Show all lines of the listing that contain the word "width".
▬▬▬
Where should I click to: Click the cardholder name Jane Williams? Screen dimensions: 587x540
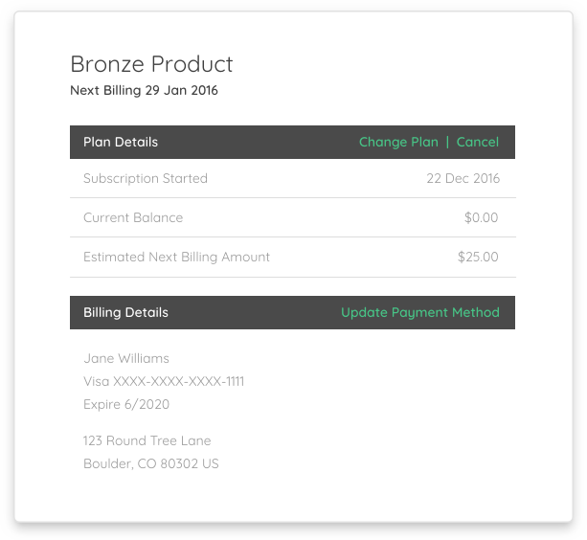tap(126, 359)
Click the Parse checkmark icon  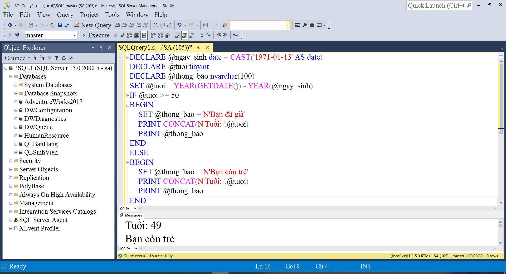coord(122,35)
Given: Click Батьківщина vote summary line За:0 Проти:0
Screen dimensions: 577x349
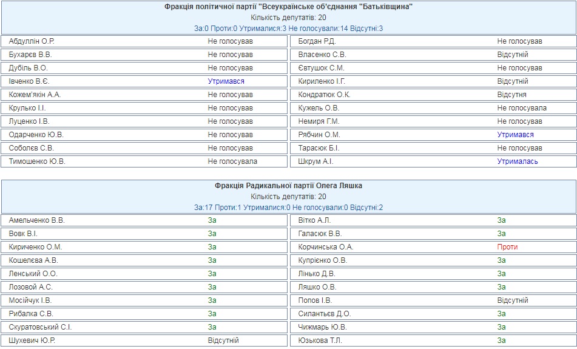Looking at the screenshot, I should [x=289, y=29].
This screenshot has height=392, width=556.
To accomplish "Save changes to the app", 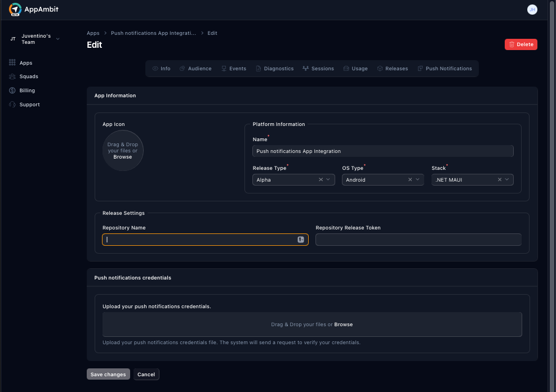I will (108, 374).
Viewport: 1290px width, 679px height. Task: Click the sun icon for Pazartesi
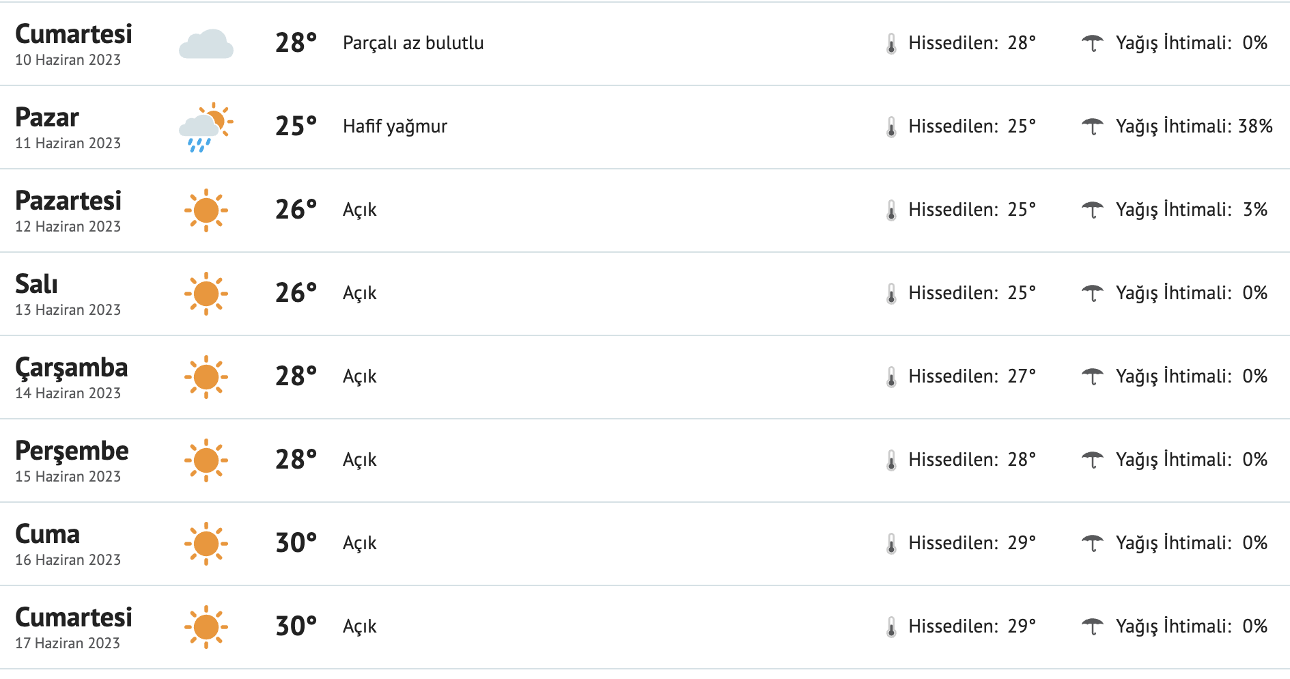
▬▬▬
**ANSWER TO THE PROBLEM**
This screenshot has height=392, width=556.
Viewport: 1290px width, 679px height. Task: Click the sun icon for Pazartesi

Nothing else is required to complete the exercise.